◆ **How to complete this task**: Leaving pictures out, repeat word for word the line that has "Where should I click to: Click" and each line that follows it to the end of the listing.

◆ **Entries provided**:
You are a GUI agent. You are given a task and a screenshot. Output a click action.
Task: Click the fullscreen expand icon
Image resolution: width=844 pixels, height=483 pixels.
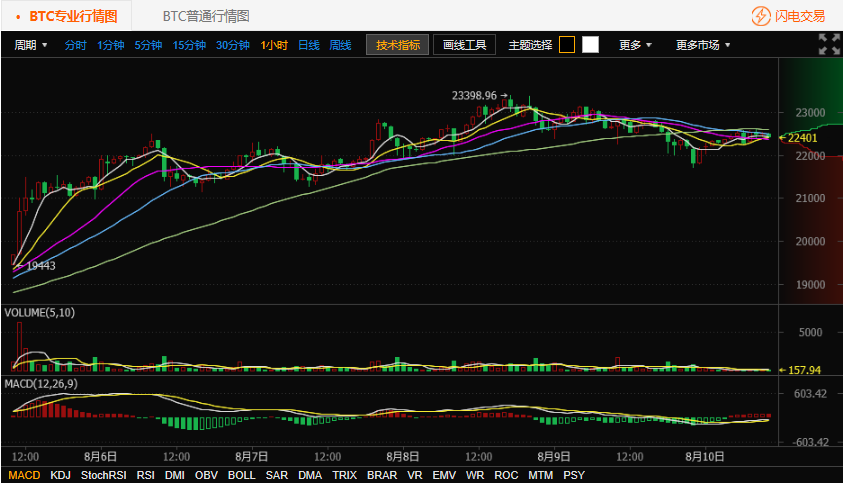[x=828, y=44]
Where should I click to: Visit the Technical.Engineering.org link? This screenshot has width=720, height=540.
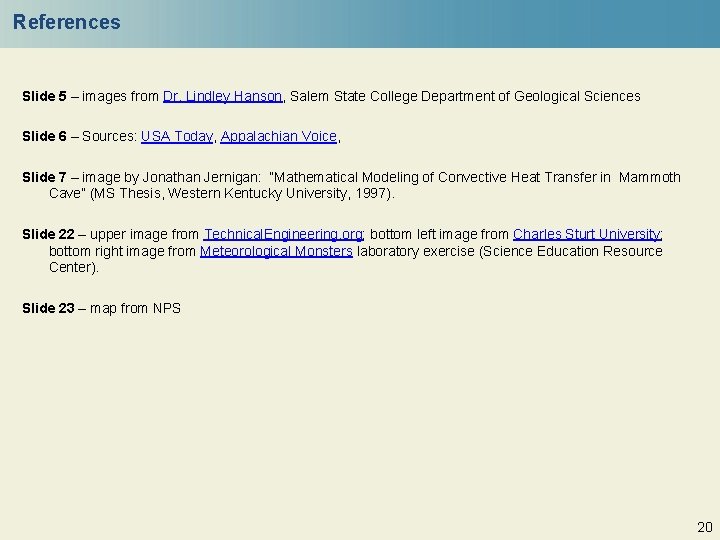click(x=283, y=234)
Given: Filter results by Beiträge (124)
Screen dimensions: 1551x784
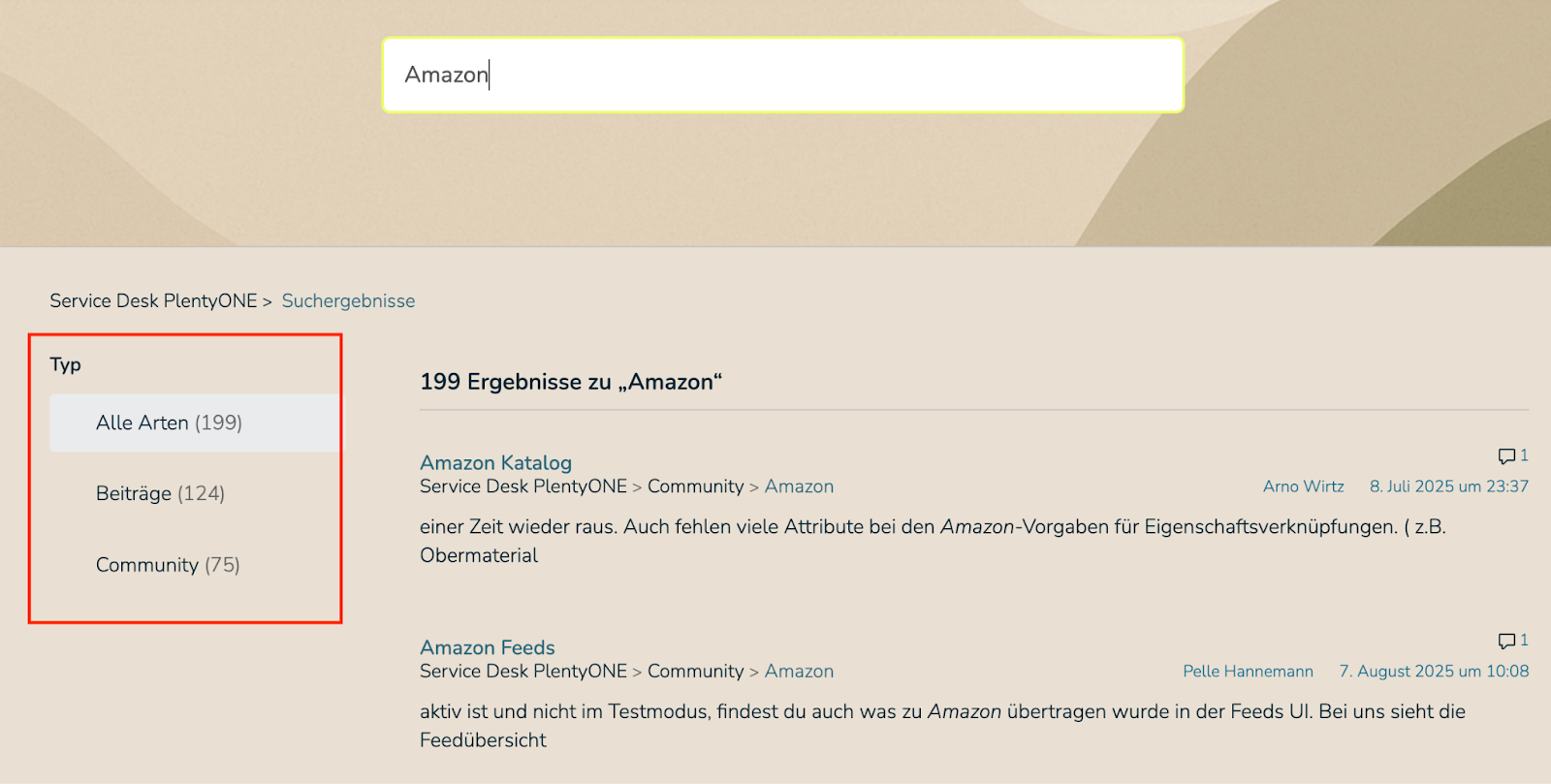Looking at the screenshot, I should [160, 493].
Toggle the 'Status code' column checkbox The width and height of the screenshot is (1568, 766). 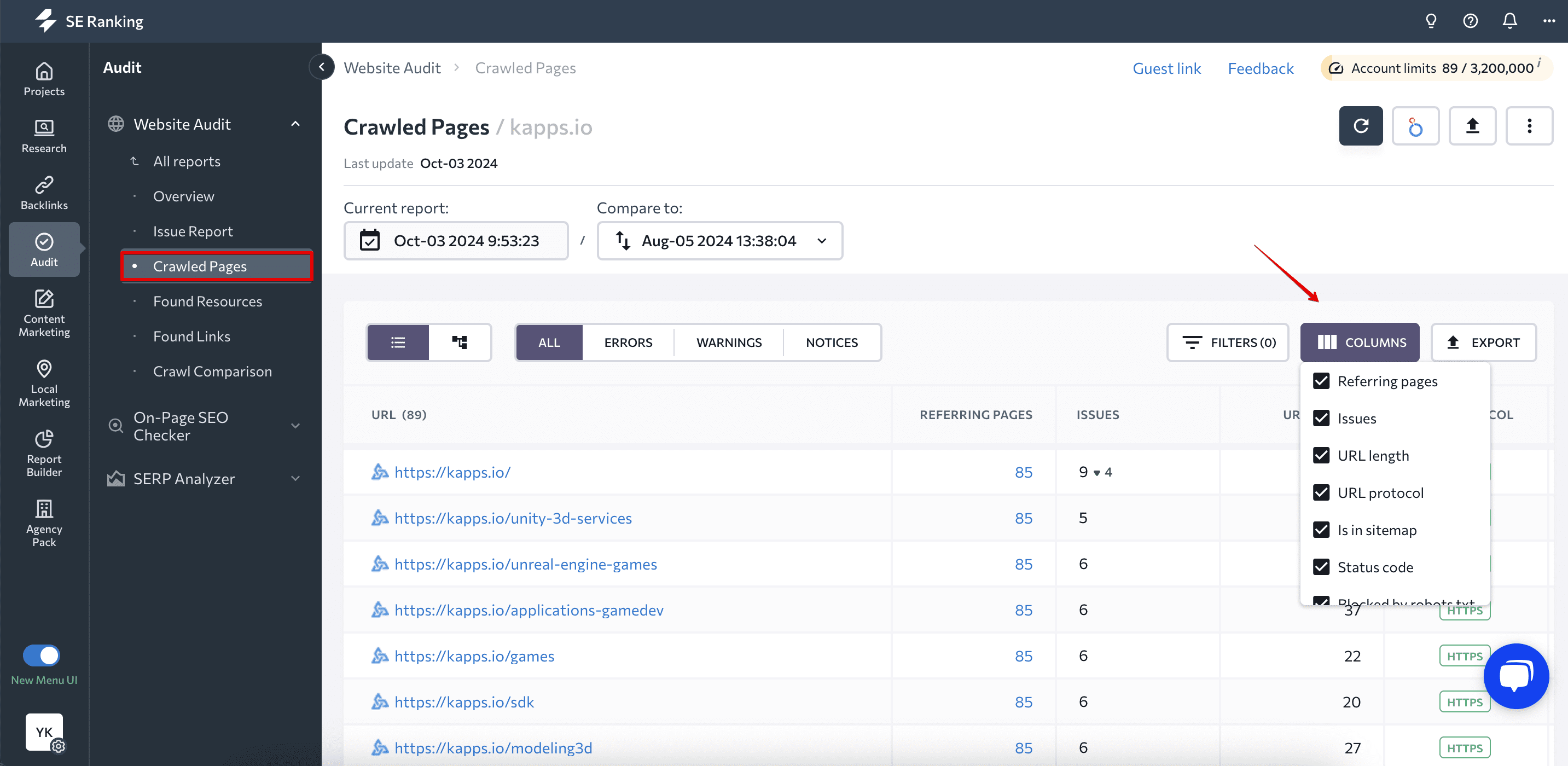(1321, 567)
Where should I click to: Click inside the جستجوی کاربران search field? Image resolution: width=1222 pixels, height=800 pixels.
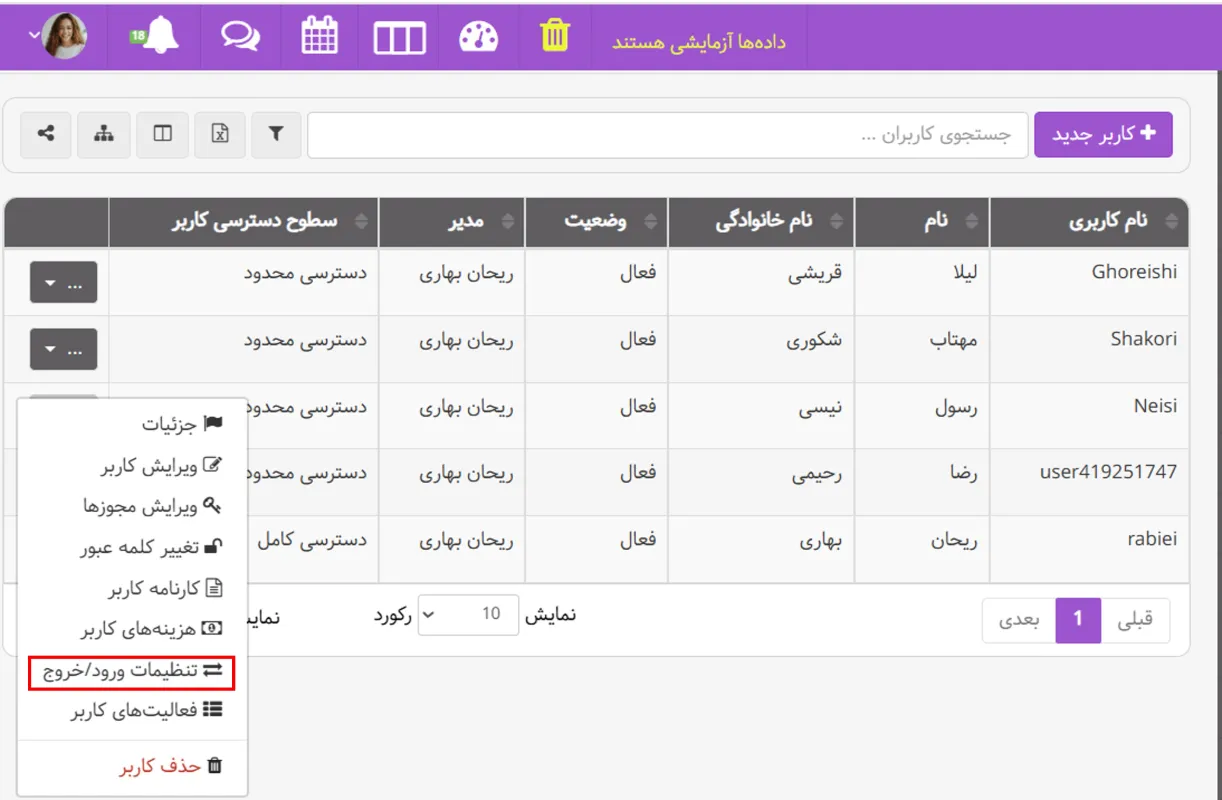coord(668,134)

◆ **Solved exercise**:
Where should I click to: Click inside the جستجوی کاربران search field? Image resolution: width=1222 pixels, height=800 pixels.
coord(668,134)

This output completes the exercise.